## Stated task
Format the lines as a Markdown table with the columns Row and Line, beginning at the line containing "Given: Select the 标题 1 style in the gallery" and continuing through the last line of the records, with blank lines skipped. Keep the pictures out of the table.

▼

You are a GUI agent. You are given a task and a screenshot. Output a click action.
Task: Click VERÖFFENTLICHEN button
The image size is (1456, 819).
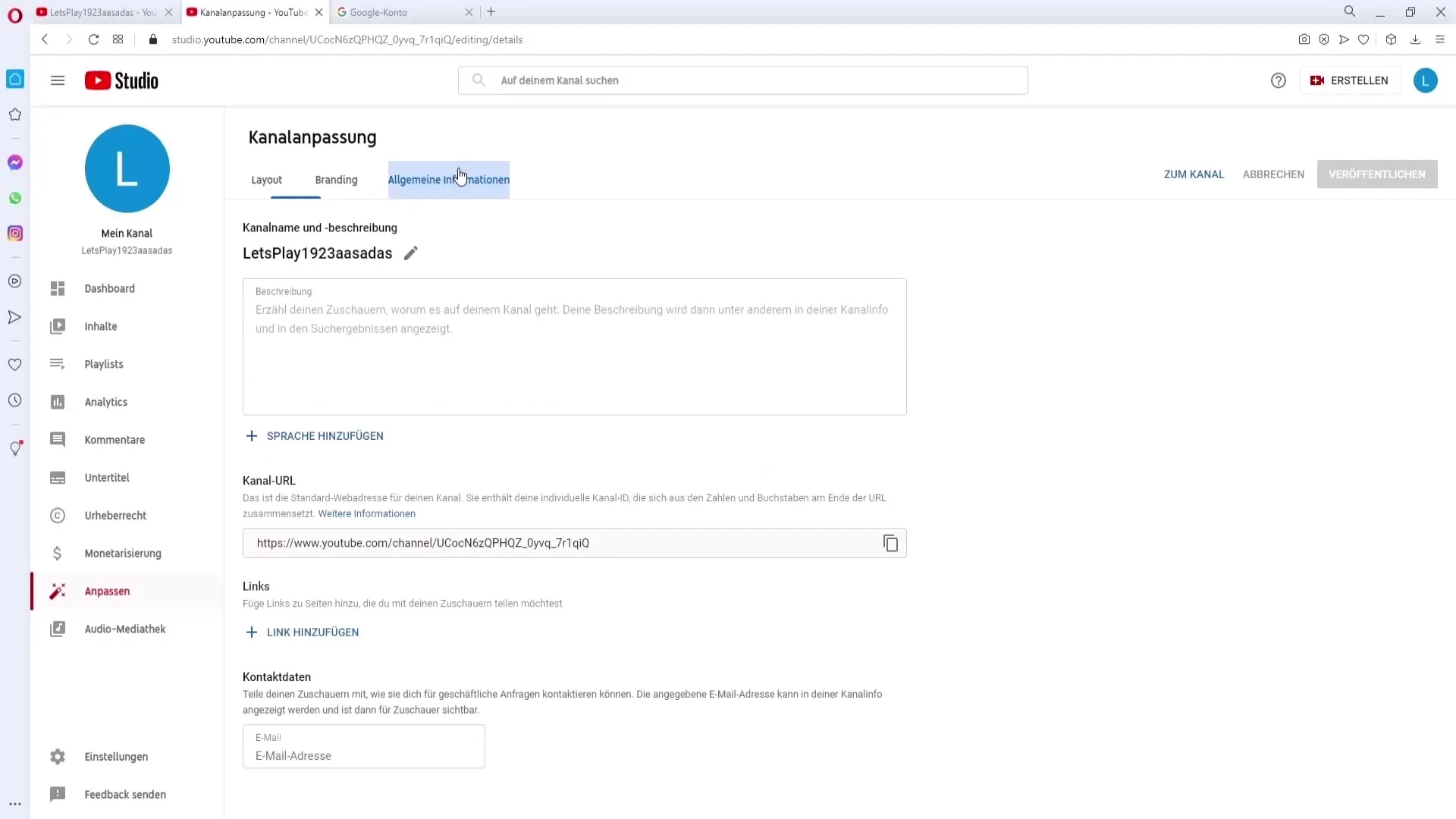1377,174
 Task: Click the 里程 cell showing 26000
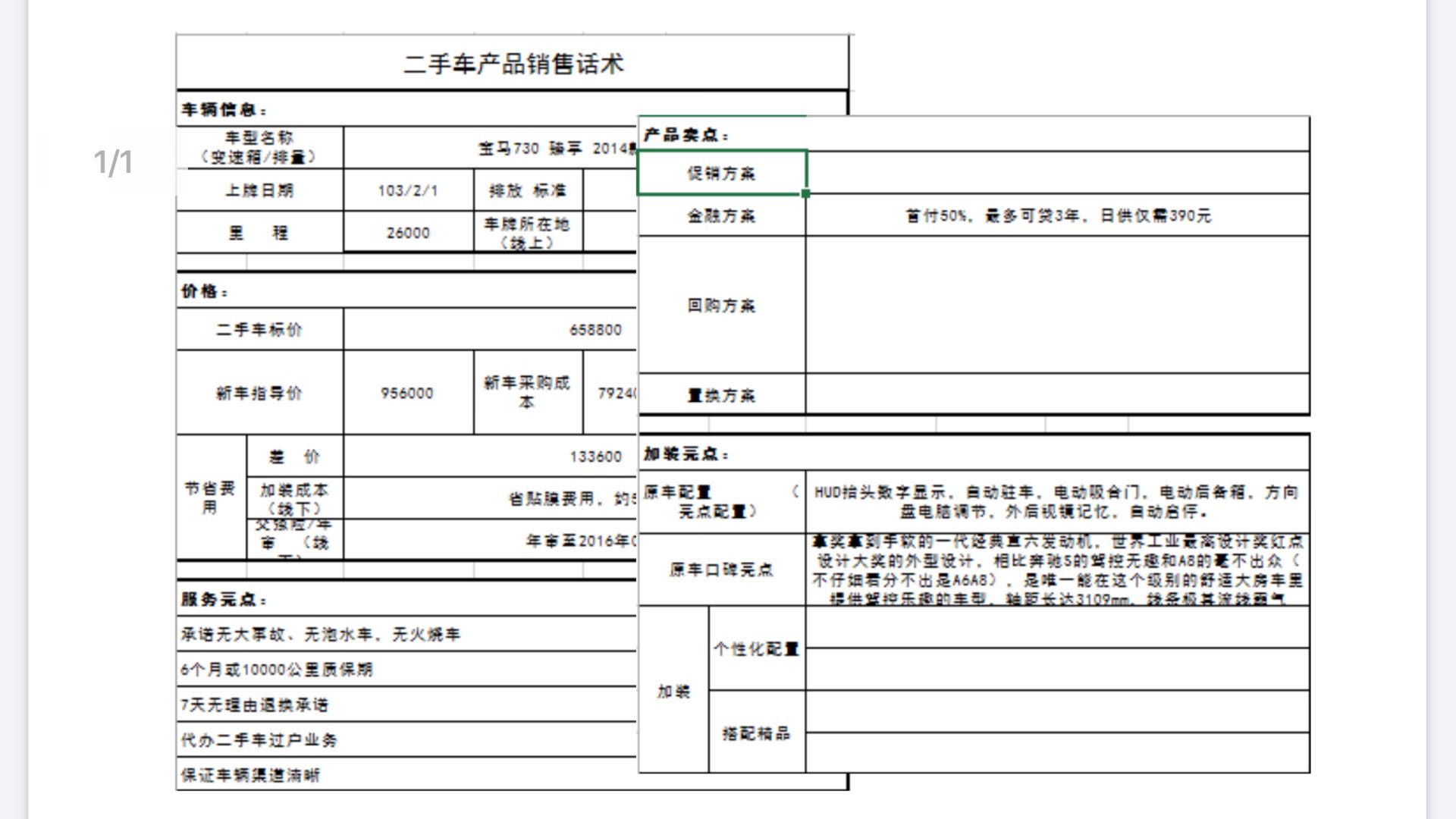407,232
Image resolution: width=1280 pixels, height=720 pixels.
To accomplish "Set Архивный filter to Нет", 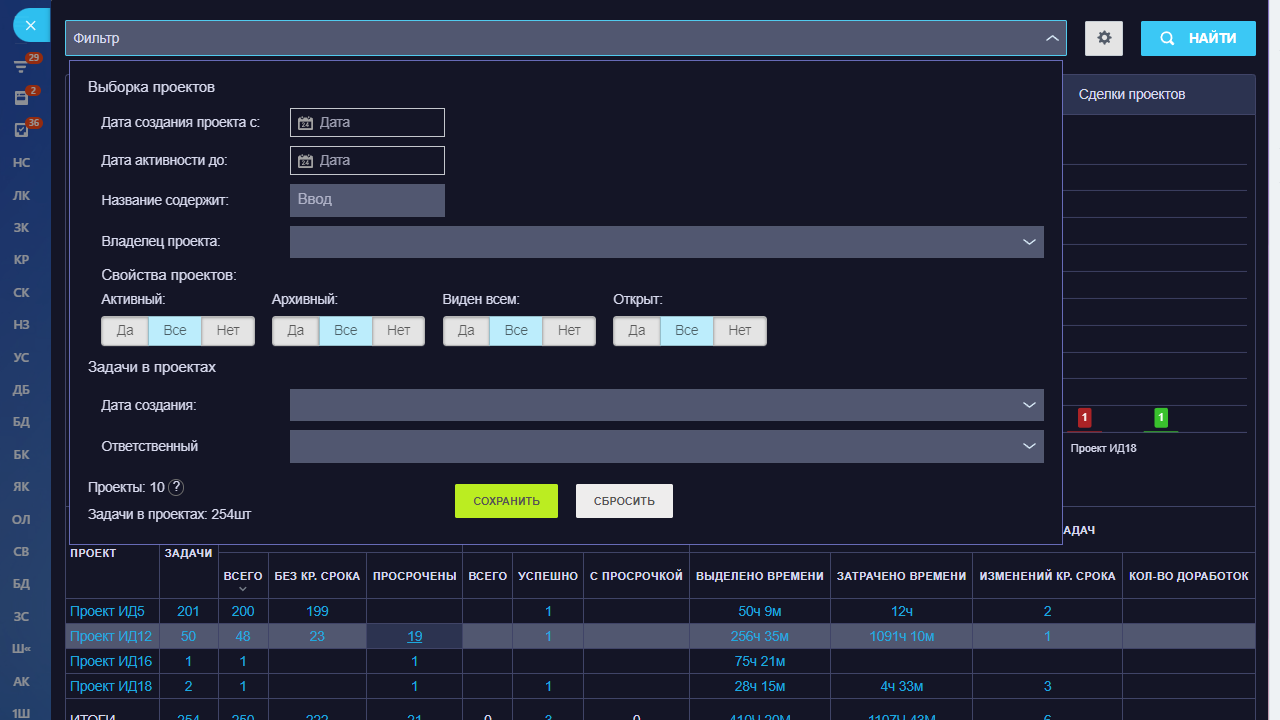I will pos(398,331).
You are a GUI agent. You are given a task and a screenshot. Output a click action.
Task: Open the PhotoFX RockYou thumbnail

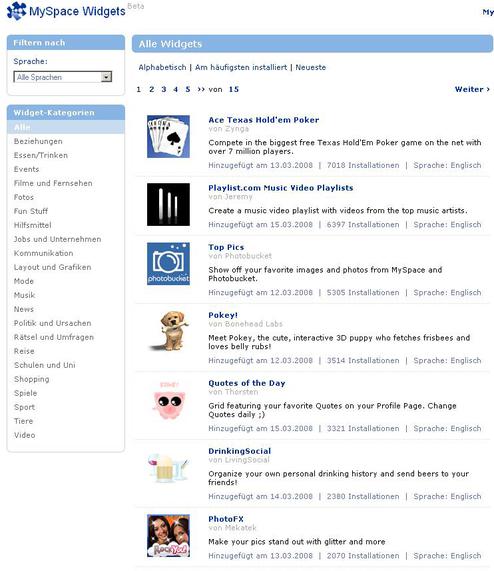(168, 535)
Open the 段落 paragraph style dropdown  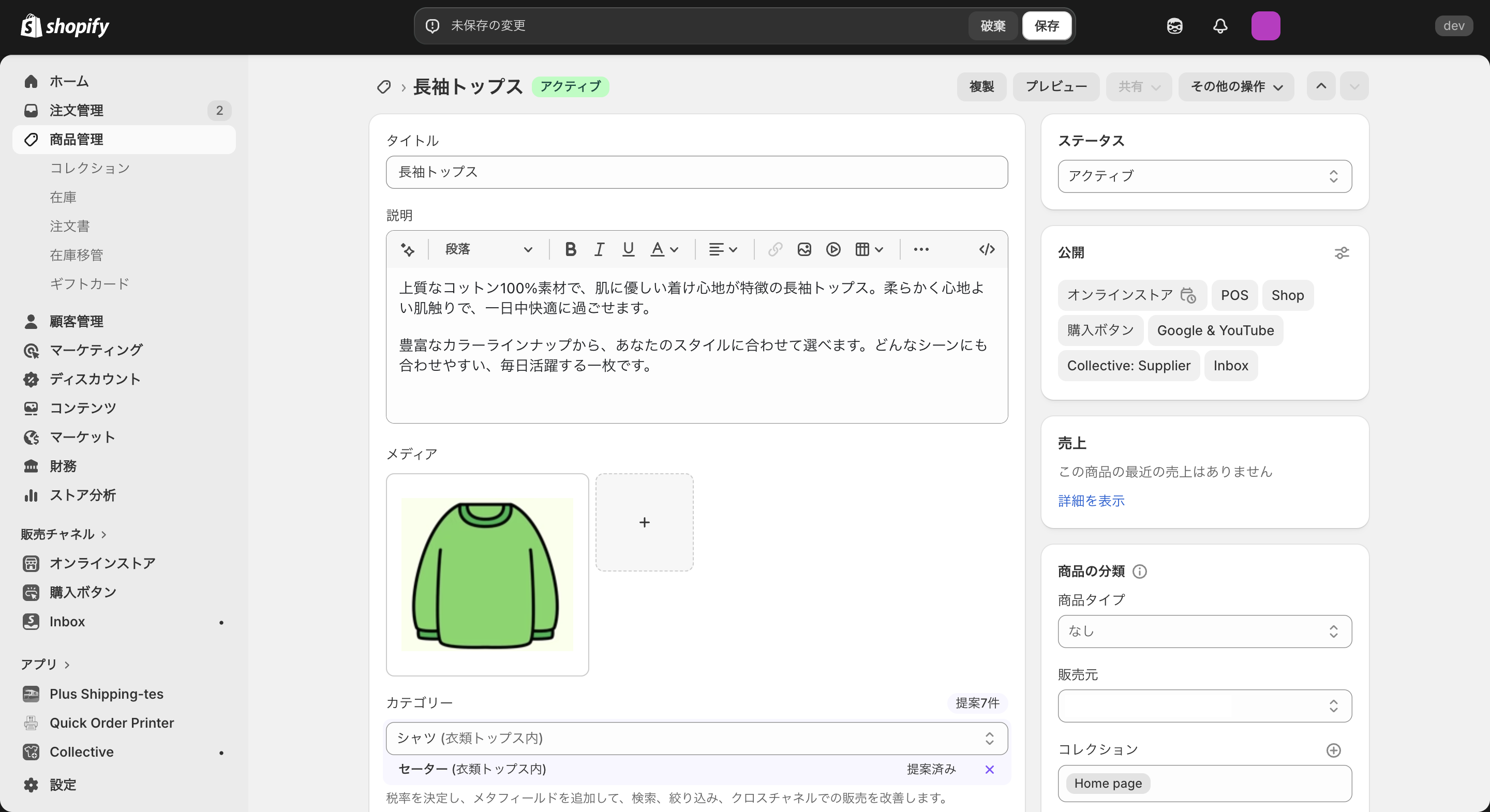tap(489, 249)
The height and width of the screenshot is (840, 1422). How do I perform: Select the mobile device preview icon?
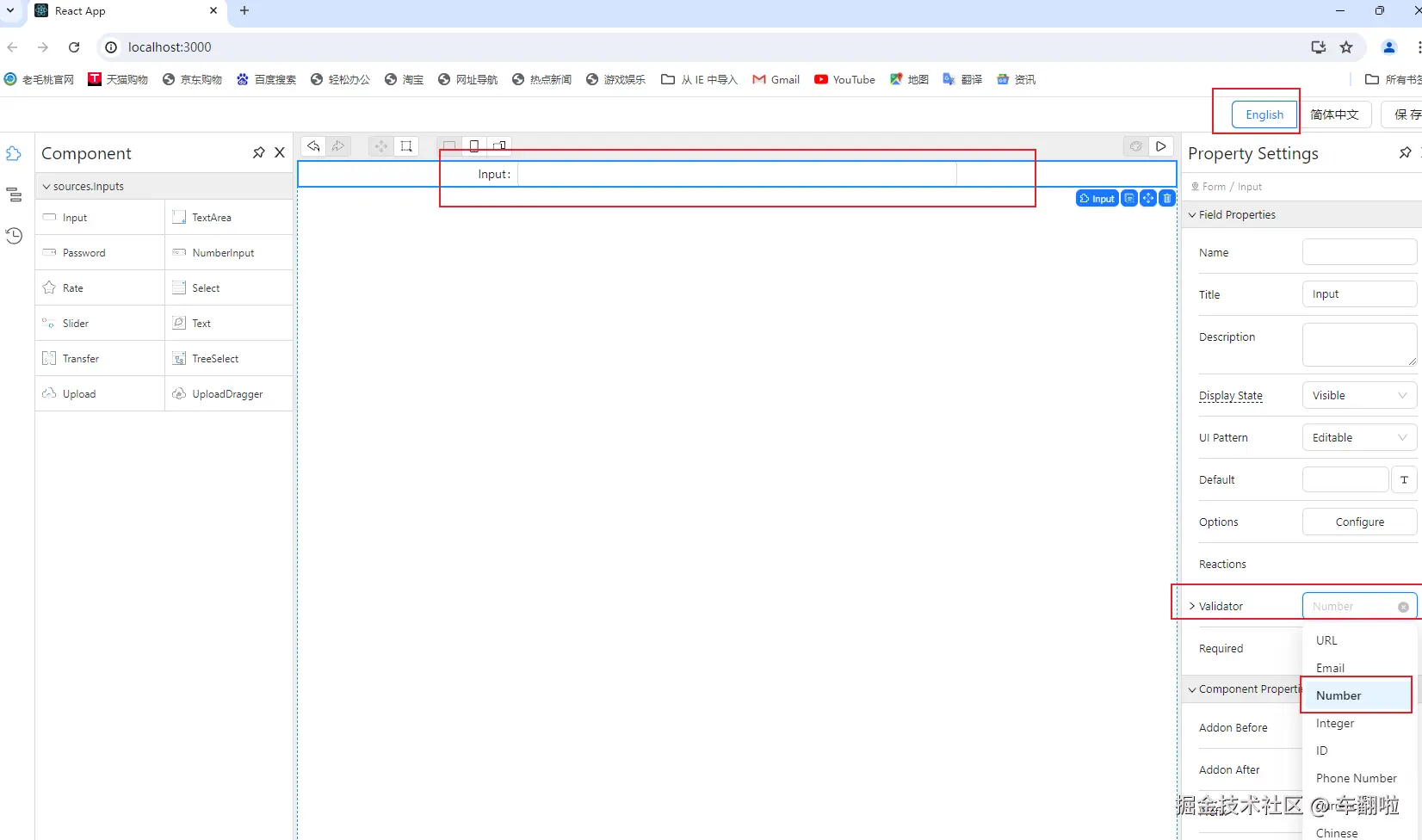click(x=473, y=146)
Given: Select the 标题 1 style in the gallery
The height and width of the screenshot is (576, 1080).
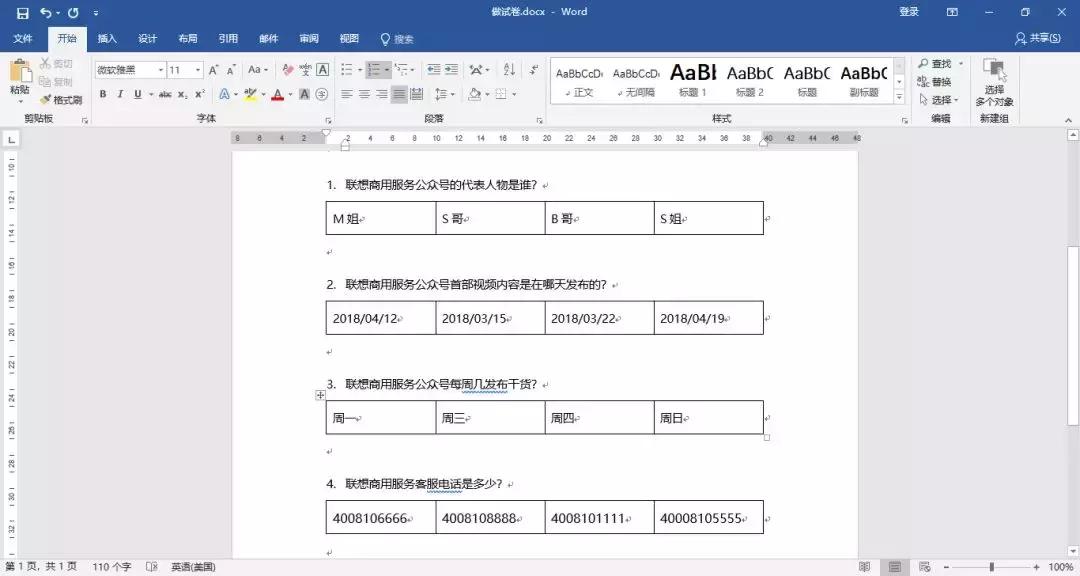Looking at the screenshot, I should (694, 80).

▲

## Completed task
| Row | Line |
|---|---|
| 1 | Given: Select the 标题 1 style in the gallery |
| 2 | The height and width of the screenshot is (576, 1080). |
| 3 | Looking at the screenshot, I should (694, 80). |